Rover Curiosity findet Wasser im Marsboden

Astronauten könnten auf dem Mars relativ einfach Wasser finden: Boden aufsammeln, erhitzen - und schon ist das kostbare Nass da. Das schließen Wissenschaftler aus Bodenanalysen des Nasa-Rovers Curiosity.

Der Rover Curiosity erkundet die Marsoberfläche seit gut einem Jahr. Der Nachweis von Wasser im Marsgestein ist sein bislang wichtigster Fund. dpa

Der Rover Curiosity erkundet die Marsoberfläche seit gut einem Jahr. Der Nachweis von Wasser im Marsgestein ist sein bislang wichtigster Fund.

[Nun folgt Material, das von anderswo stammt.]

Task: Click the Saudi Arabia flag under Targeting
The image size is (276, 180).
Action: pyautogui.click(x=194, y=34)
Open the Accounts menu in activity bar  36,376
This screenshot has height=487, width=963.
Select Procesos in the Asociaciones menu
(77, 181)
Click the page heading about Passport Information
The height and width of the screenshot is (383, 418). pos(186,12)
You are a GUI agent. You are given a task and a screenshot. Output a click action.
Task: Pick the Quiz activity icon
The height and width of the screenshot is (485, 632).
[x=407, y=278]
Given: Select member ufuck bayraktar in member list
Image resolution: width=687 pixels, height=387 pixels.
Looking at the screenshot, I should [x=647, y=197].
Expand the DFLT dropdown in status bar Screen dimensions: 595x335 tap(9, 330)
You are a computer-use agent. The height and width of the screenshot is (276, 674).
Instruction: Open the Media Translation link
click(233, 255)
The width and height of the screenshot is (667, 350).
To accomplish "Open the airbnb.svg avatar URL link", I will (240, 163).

WashingtonDer Marsboden enthält relativ viel Wasser. Das hat eine Bodenanalyse durch den Nasa-Rover Curiosity ergeben. Der Wasseranteil beträgt demnach rund zwei Prozent, wie Wissenschaftler um Laurie Leshin vom Rensselear Polytechnic Institute in Troy (US-Staat New York) im US-Fachjournal „Science“ berichten.

„Eines der spannendsten Ergebnisse dieser allerersten festen Probe, die Curiosity sich einverleibt hat, ist der hohe Wasseranteil“, berichtete Leshin in einer Mitteilung ihrer Hochschule. Das sei nicht nur wissenschaftlich interessant, sondern auch eine bemerkenswerte Ressource.

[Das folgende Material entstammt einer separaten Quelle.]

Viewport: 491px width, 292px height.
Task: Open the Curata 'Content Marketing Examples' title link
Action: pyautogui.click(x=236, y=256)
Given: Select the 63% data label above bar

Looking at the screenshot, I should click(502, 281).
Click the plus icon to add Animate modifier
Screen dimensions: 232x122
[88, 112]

„Wir wissen jetzt, dass es reichlich und leicht zugängliches Wasser auf dem Mars geben sollte“, so Leshin. „Wenn wir Menschen dorthin schicken, könnten sie den Boden irgendwo auf der Oberfläche aufsammeln, ein bisschen erhitzen und hätten Wasser.“

Mikroskopische Marsgestein-Sammlung

Der Rover hatte eine Schaufel voll Marsboden in einer speziellen Analysekammer („Sample Analysis at Mars“, SAM) auf 835 Grad Celsius erhitzt. Dabei löste sich das Wasser aus der Probe. Die Messung enthüllte auch eine Chlor-Sauerstoff-Verbindung, die bislang nur aus den hohen Breiten des Roten Planeten bekannt war.

Außerdem untersuchte die Apparatur das Verhältnis der verschiedenen Wasserstoff- und Kohlenstoff-Varianten (Isotope) im Boden. Diese Isotopenverhältnisse stimmen mit denen in der Marsatmosphäre überein, was eine enge Wechselwirkung zwischen Sand und Luft nahelegt. Die Forscher schließen daraus, dass der lose Marsboden über den ganzen Roten Planeten verweht wird.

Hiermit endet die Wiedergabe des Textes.